Will you be around at Christmastime or back in California? Or are you visiting your folks in Maine? I wasn’t planning to come home; Annabel doesn’t “do” Christmas anymore, but if you’re there, maybe I will, and bring Alison and the kids. I’ve got a cousin who owns a house next to the lake and there’s plenty of room.
Got to run to a class, stay in touch.
Best,
John
ANNABEL TURNED her minivan into her narrow driveway on Sixty-third Street in Wauwatosa, only three blocks west of the Milwaukee city line, pressed her garage-door opener and sailed into the two-car garage. Yes, indeed, she was fried like an egg. All day, cooking a week’s worth of meals at the Bergers, the fussiest people on earth. Ted, one of the students she hired to help out, was cramming this week for his exams at Milwaukee Area Technical College, so Annabel had taken over at a time she’d rather be working on getting more new business. Things might be going well, but they could be going better. Her personal mantra.
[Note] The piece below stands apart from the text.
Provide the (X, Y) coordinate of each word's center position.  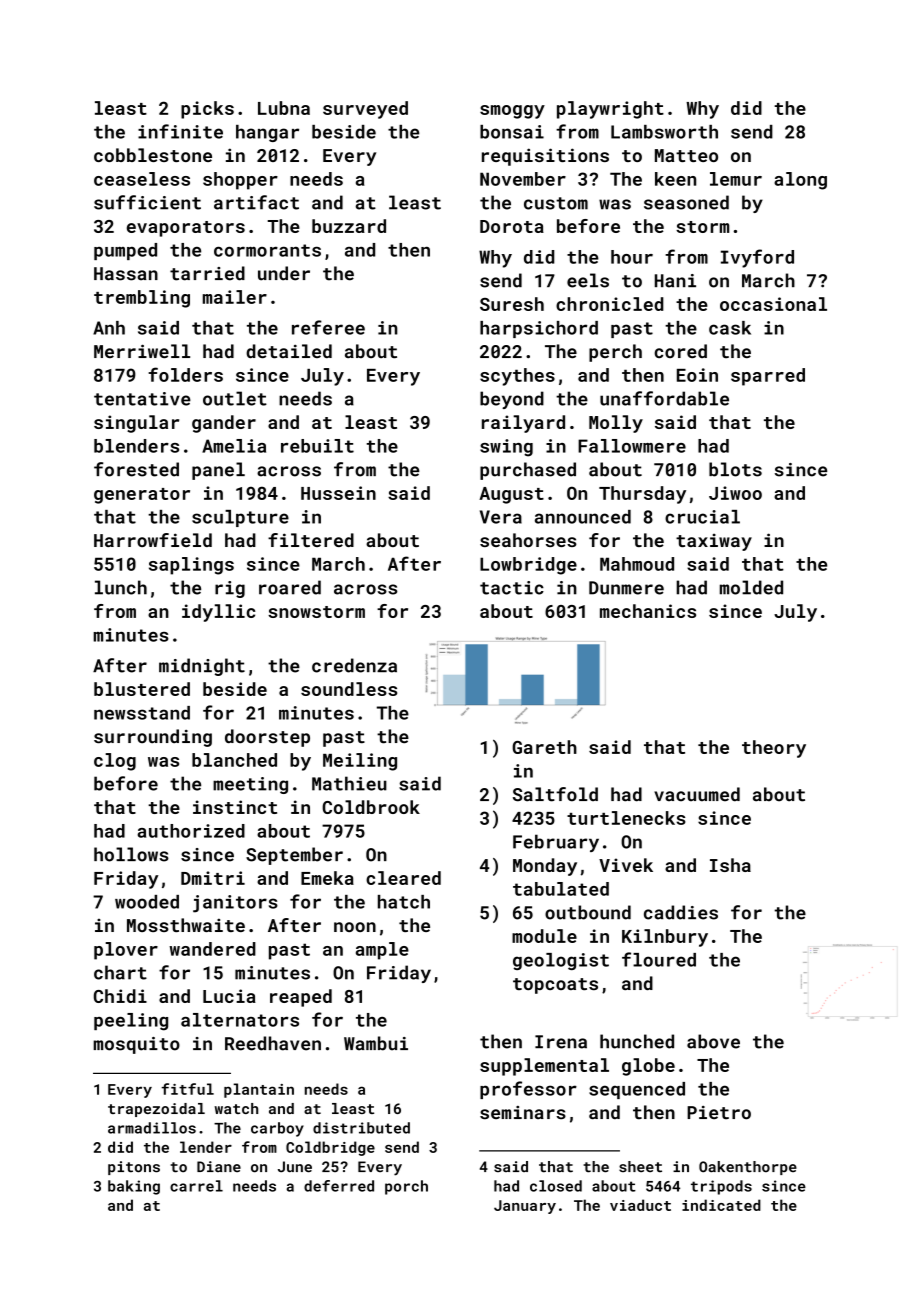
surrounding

This time of year was always nuts. Starting mid-November, people wanted to party instead of work. Which meant shifting from high gear to overdrive. Plus, in addition to her regular roster of clients and the extra holiday dinner parties, this year she was adding a new option—Dinner and a Show. Pairing an early dinner party at the client’s home with tickets to The Nutcracker or A Christmas Carol, or a Milwaukee Symphony Holiday Pops Concert. Included in the deal was a limo chauffeuring the lucky paying guests to and from. Dessert and drinks after the show could be had in addition to or instead of dinner.
Brilliant, if she did say so herself, which she did and no apologies. With any luck she could get a real office someday and lose the stigma of the cute little woman starting a cute little business out of her home. Pat, pat, pat and a cheek pinch—yick.
If Annabel had anything to say about it, Chefs Tonight would be anything but cute. Chefs Tonight would someday be an empire. Her dishes would be delivered around the world, syndicated newspaper columns would feature her menus, her cookbooks, her recipes. She’d be the female version of Adolph Fox, the success comet whose tail she was following, the man who’d put his signature gourmet food in every supermarket freezer in the country.
She stepped out of her minivan—oh, for a sexy convertible, but sexy convertibles were bad news when it came to lugging clients’ groceries around town—and grabbed her fancy leather briefcase, a gift to herself last summer when she signed on her tenth client.
Outside in the misty, damp December air, she jabbed the button to lower the garage door. It was unusually warm for this time of year, upper forties and densely foggy, ho, ho, ho, thanks a lot. The houses across the street appeared and disappeared as if they, not the fog, were undulating and immaterial.
The soles of her clogs clunked across cement to her back door, her footsteps louder than usual in the thick, silent air. She grabbed her keys and let herself into her house, kicked off the shoes and padded to the back bedroom her assistant used as an office.